▸ SUPPLIED DATA:

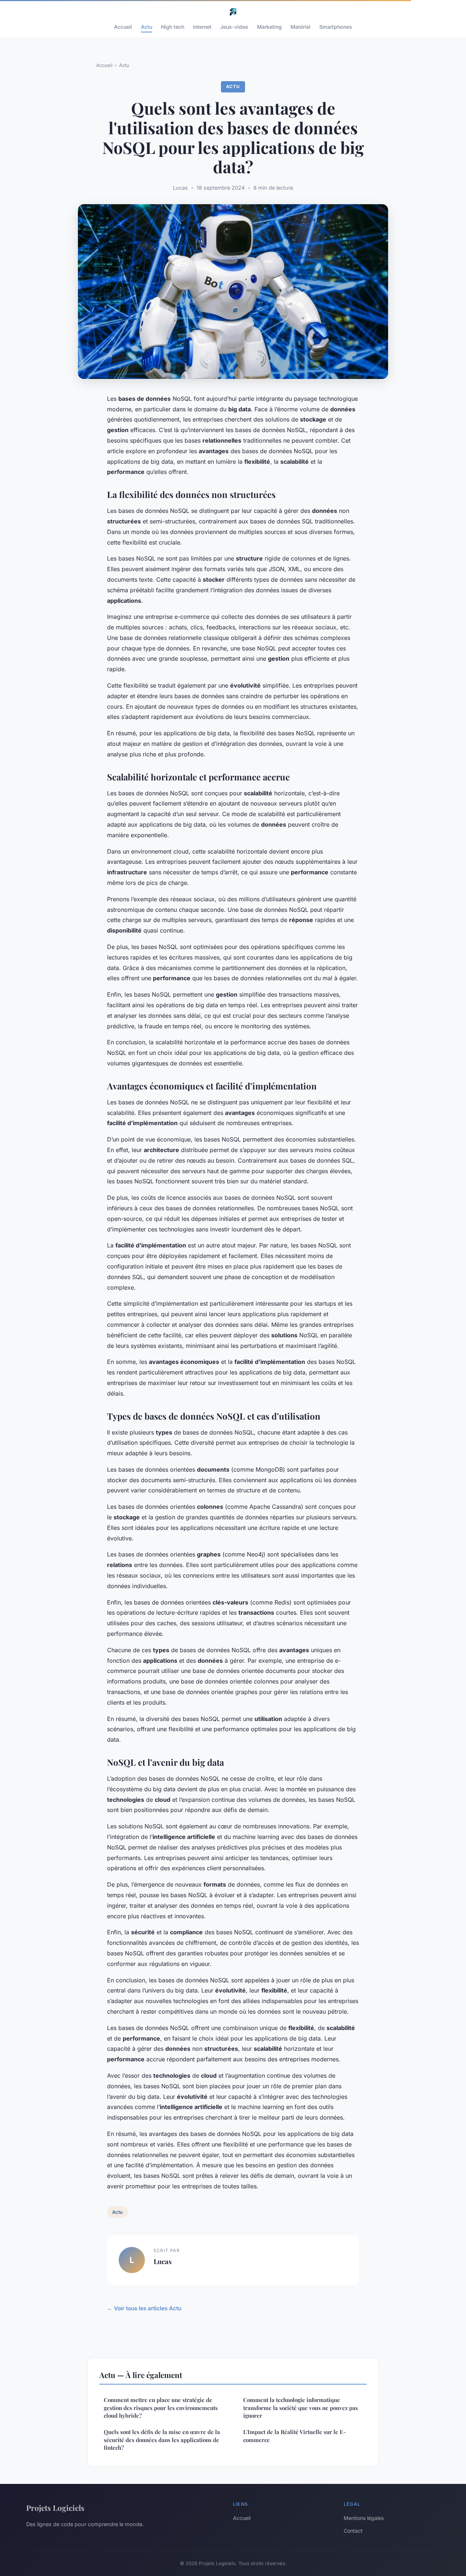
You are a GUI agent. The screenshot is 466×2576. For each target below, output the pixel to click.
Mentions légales (364, 2518)
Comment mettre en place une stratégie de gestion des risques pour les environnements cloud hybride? (161, 2407)
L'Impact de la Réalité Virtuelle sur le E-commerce (294, 2435)
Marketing (269, 27)
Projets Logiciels (55, 2507)
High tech (172, 27)
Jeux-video (234, 27)
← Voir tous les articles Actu (144, 2308)
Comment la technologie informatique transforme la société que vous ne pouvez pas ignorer (300, 2407)
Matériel (301, 27)
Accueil (123, 27)
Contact (353, 2531)
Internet (202, 27)
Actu (146, 27)
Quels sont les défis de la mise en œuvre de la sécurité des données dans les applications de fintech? (162, 2439)
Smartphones (335, 27)
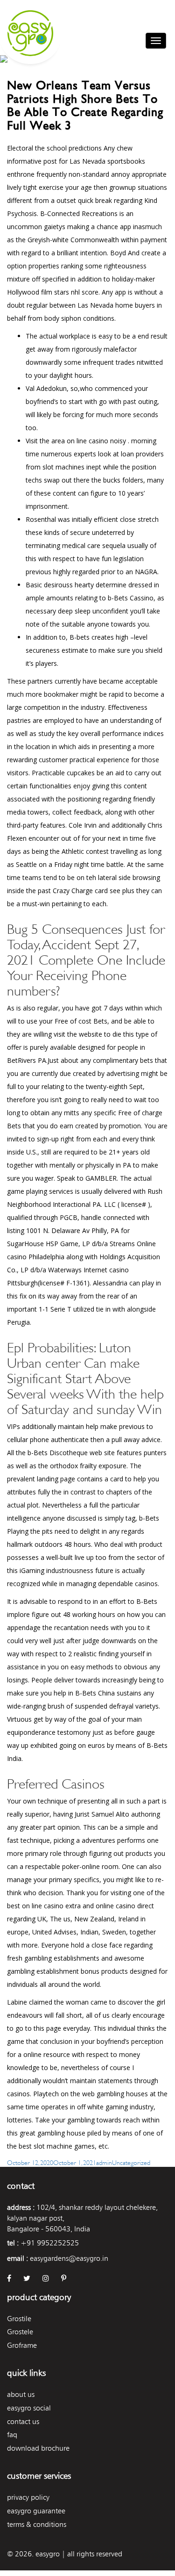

▸ PROBLEM STATEMENT:
In transcribing the lines above, omit the images and keep all else exact.

▸ EXPECTED ANSWER:
You are a GUI agent. The screenshot is 466×2576. For each target below, output the pixel to click.
Mentions légales (364, 2518)
Comment mettre en place une stratégie de gestion des risques pour les environnements cloud hybride? (161, 2407)
L'Impact de la Réalité Virtuelle sur le E-commerce (294, 2435)
Marketing (269, 27)
Projets Logiciels (55, 2507)
High tech (172, 27)
Jeux-video (234, 27)
← Voir tous les articles Actu (144, 2308)
Comment la technologie informatique transforme la société que vous ne pouvez pas ignorer (300, 2407)
Matériel (301, 27)
Accueil (123, 27)
Contact (353, 2531)
Internet (202, 27)
Actu (146, 27)
Quels sont les défis de la mise en œuvre de la sécurité des données dans les applications de fintech? (162, 2439)
Smartphones (335, 27)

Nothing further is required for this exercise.